The Australian economy has enjoyed a stellar run of economic growth over the past 25 years but there will come a time when the economy eventually hits a rough patch.
I'm not suggesting that this is going to happen anytime soon, although I still think it is important for investors to be aware of the types of companies that have the ability to perform strongly even if the economy slows down.
These types of shares typically have strong cash-flows, the ability to maintain their dividends and outperform during a falling market.
Three shares that I believe meet this criteria include:
Sonic Healthcare Limited (ASX: SHL)
Sonic Healthcare is one of the largest pathology and diagnostic imaging companies in the world with operations spanning across multiple continents. Fortunately, the demand for its services is unlikely to fall during a recession as most people will still visit a healthcare professional to get help if they are sick. Furthermore, the company's geographic diversification means investors are not overly exposed to one particular economy at any given time. Sonic has an impressive track record when it comes to dividends and this is backed up by very strong operating cashflows.
Ramsay Health Care Limited (ASX: RHC)
Another company with an extraordinary track record is Australia's largest private hospital operator. Like Sonic, the demand for hospital services is unlikely to be greatly impacted by an economic downturn as patients will not be able to choose when they fall ill or delay important treatments. Governments are also likely to remain very supportive of the sector in an effort to reduce the burden on the tax-payer funded public hospital sector. As highlighted here, there is a lot to like about Ramsay Health Care, although its shares do look fully valued at current prices.

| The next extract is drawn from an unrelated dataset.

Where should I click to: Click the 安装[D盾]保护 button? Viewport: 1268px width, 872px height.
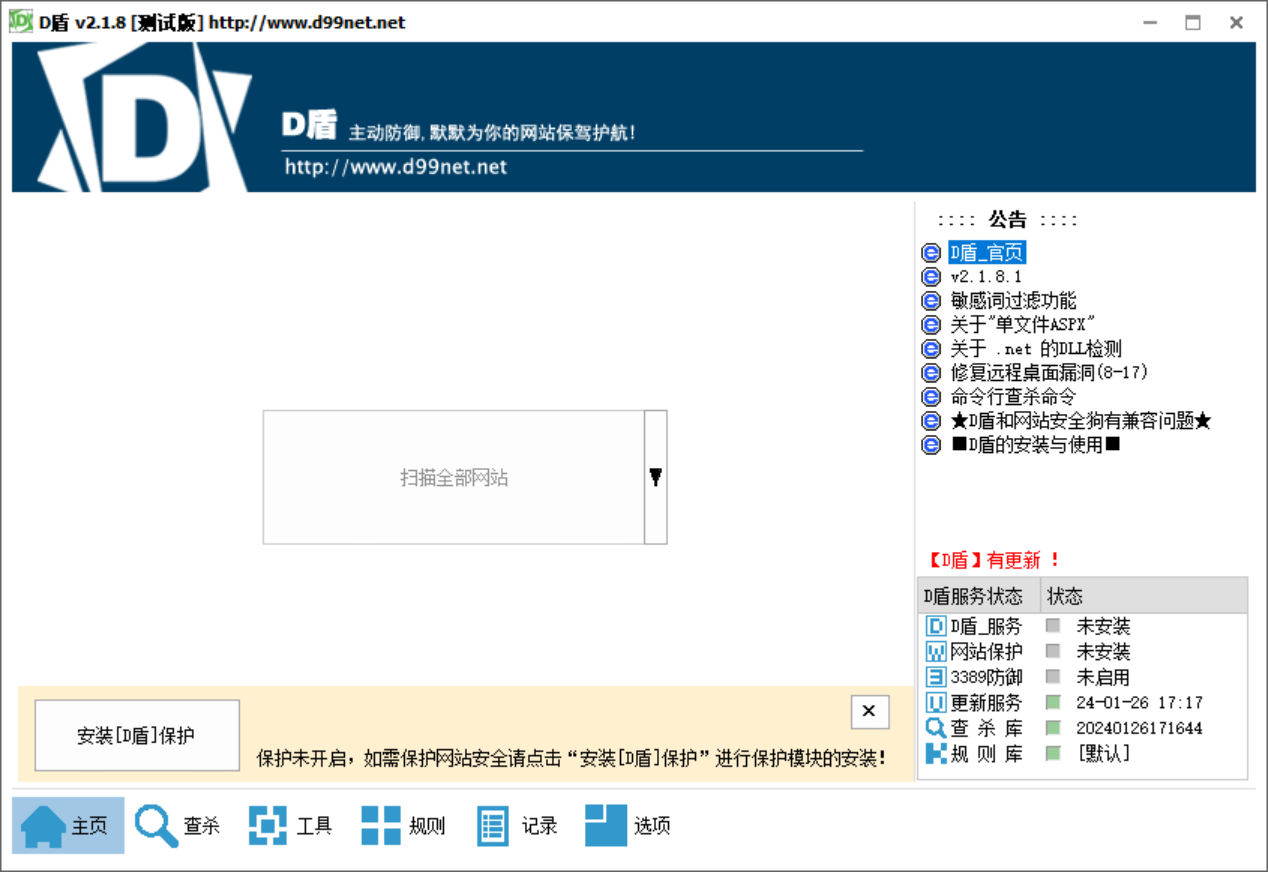point(136,734)
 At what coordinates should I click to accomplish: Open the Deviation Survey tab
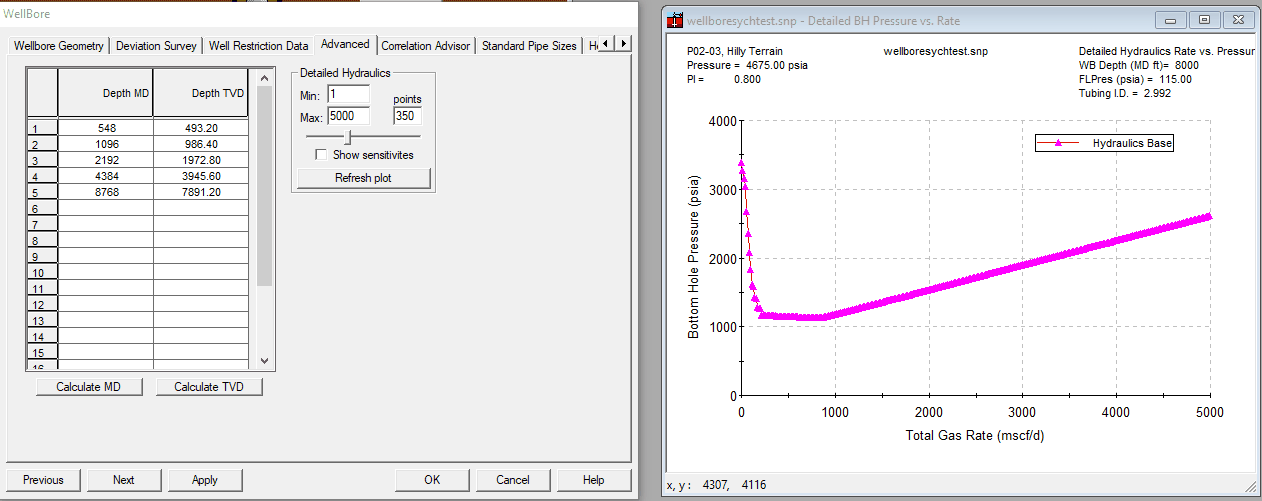pyautogui.click(x=156, y=46)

InvoCare Limited (ASX: IVC)
InvoCare may possibly be the most recession-proof company on the ASX thanks to its market leading funerals and cemetery businesses. Australia's changing and ageing demographic trends are certainly a huge tailwind for the company as the death rate is only expected to increase over the coming years. Although investors should not expect to see explosive earnings growth from InvoCare anytime soon, it is sure to be a consistent performer in any economic climate. The shares are currently offering a decent dividend yield of 3.1%.
Investors considering defensive shares might also want to look at companies like Bapcor Ltd (ASX: BAP), APA Group (ASX: APA), Transurban Group (ASX: TCL) and Washington H. Soul Pattinson and Co. Ltd (ASX: SOL).